How to disable SIP ALG by firewall
| Firewall | How to disable |
|---|---|
| Cisco ASA | no inspect sip in the service-policy |
| Fortinet FortiGate | Network → SIP → SIP ALG → Disabled |
| Ubiquiti EdgeRouter | set service nat rule X exclude-destination address or via CLI: delete system conntrack modules sip |
| Meraki | Firewall → L7 Firewall → Block SIP ALG → DO NOT check this box — instead disable under SD-WAN |
| SonicWall | Firewall → VoIP → Disable SIP Transformations |
| Netgear | Not all models support this — consider replacing if SIP ALG cannot be disabled |
Voice VLAN
A voice VLAN is a separate logical network segment for VoIP traffic. Benefits:
- Isolates voice traffic from general internet traffic for better QoS
- Allows PoE control per-VLAN
- Simplifies firewall rules (allow entire VLAN outbound on voice ports)
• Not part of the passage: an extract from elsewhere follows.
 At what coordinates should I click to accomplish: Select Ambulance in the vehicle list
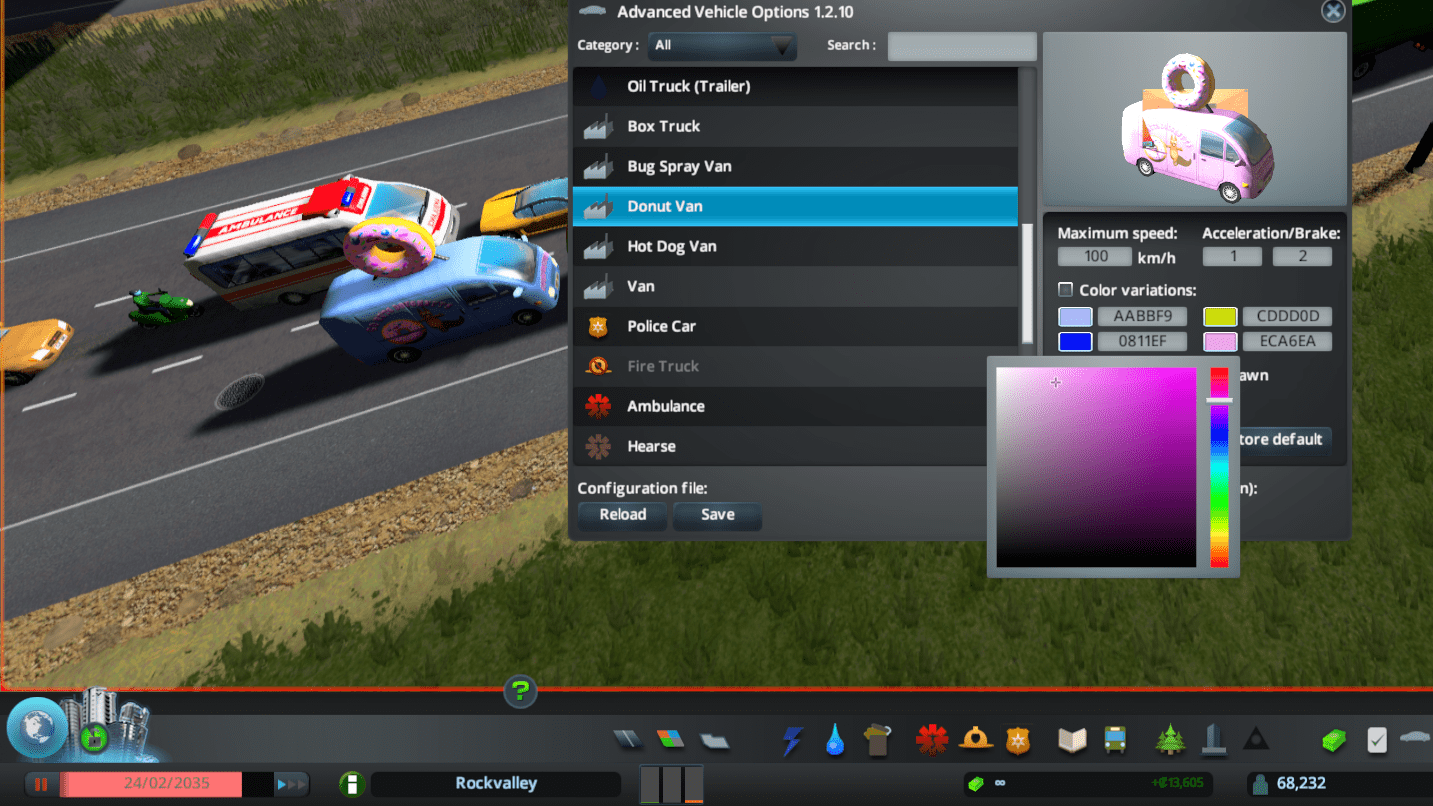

- Security: voice traffic separated from corporate data
When to recommend a voice VLAN
- Customer has >25 seats
- Customer has managed switches (Cisco Catalyst, HP ProCurve, Ubiquiti, Meraki)
- Customer has reported call quality issues in the past
When not to require it
- Very small deployments (<10 seats)
- Unmanaged switches (can’t be configured)
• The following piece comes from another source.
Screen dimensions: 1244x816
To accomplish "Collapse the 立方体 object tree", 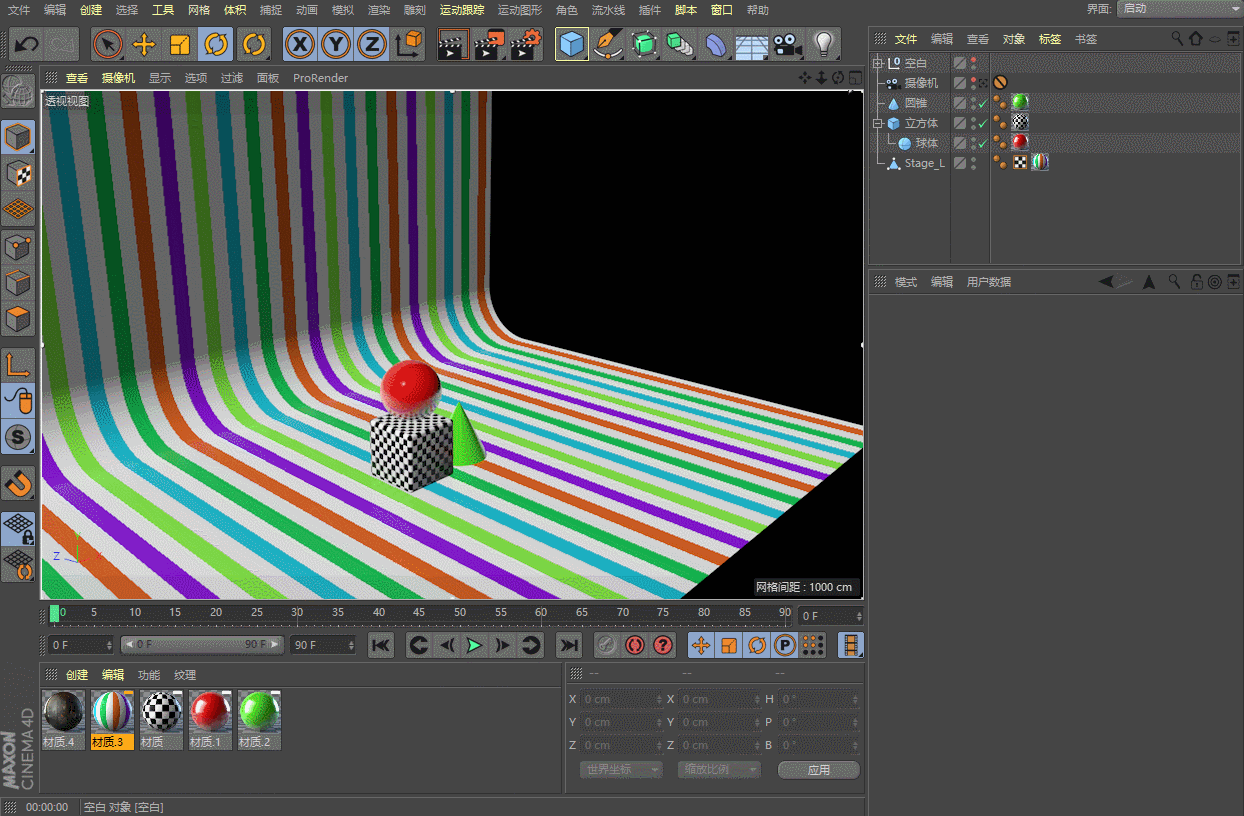I will pyautogui.click(x=879, y=123).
- Single softphone deployment with no desk phones
NAT traversal
All UCaaS platforms handle NAT via STUN/TURN built into the platform. You generally don’t need to configure anything on the customer side for NAT traversal to work, as long as:
- SIP ALG is disabled
- The firewall allows outbound UDP on the RTP port range
- The firewall session timeout for UDP is ≥120 seconds
Symptoms of NAT traversal failure:
- One-way audio on external calls (works internally)
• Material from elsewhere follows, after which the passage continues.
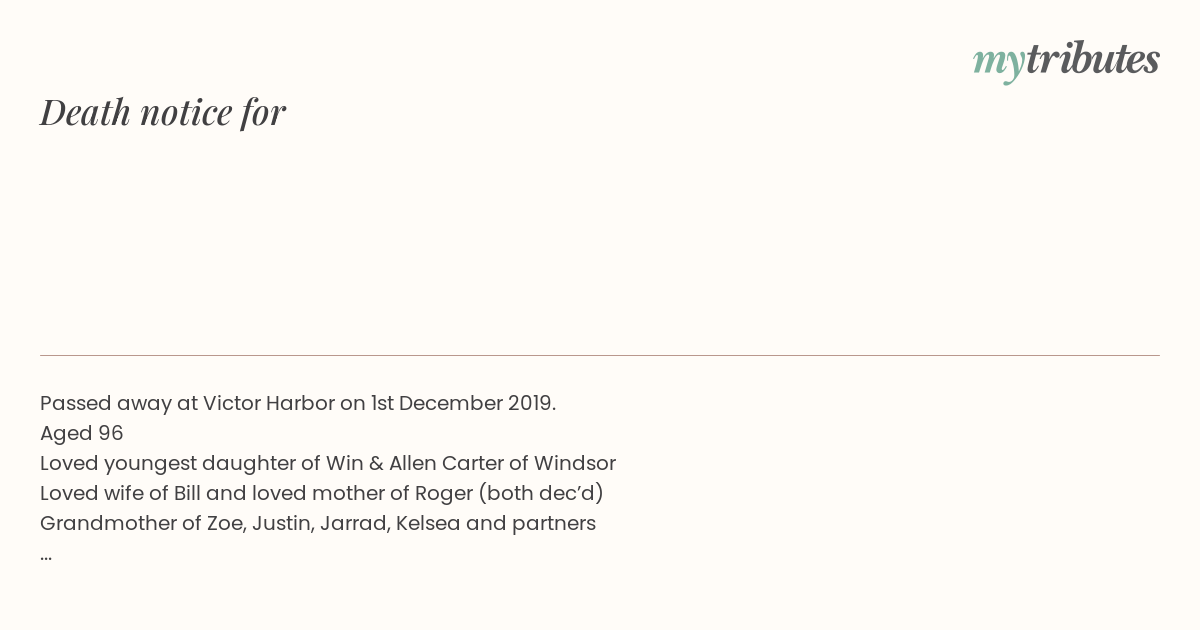Click the gray "tributes" part of logo

(x=1093, y=58)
- Calls connect but no audio
- Calls work on LTE but not on office Wi-Fi
Diagnostic: Place a call from inside the office network. Then place the same call from a phone on LTE hotspot. If LTE works and office Wi-Fi doesn’t: NAT/firewall issue. If both fail: platform configuration issue.
Internet connection types — what to expect
| Connection type | Typical throughput | Reliability | Notes |
|---|---|---|---|
| Business fiber (symmetric) | 50–1000 Mbps | Excellent | Preferred for UCaaS |
| Business cable (DOCSIS) | 25–500 Mbps down / 5–50 Mbps up | Good | Asymmetric — check upload |
| T1/DS1 | 1.5 Mbps symmetric | Excellent | Still common in small markets; very limited bandwidth for UCaaS |
| Bonded T1 | 3–12 Mbps symmetric | Excellent | Better, still limited |
| DSL | 5–50 Mbps down / 1–10 Mbps up | Fair | Avoid for UCaaS if possible |
| Fixed wireless | 25–100 Mbps | Variable | Weather-dependent; check jitter |
| Satellite (Starlink) | 50–200 Mbps | Good | Latency ~20–40ms — acceptable for UCaaS. Legacy GEO satellite (HughesNet, Viasat) has 600ms+ latency — NOT suitable |
T1 red flag: A 50-seat customer on T1 (1.5 Mbps) has approximately 14 kbps of voice capacity per user at peak — not enough for G.711. Document as a hard blocker and require ISP upgrade before migration. This comes up more often than you’d expect in smaller markets.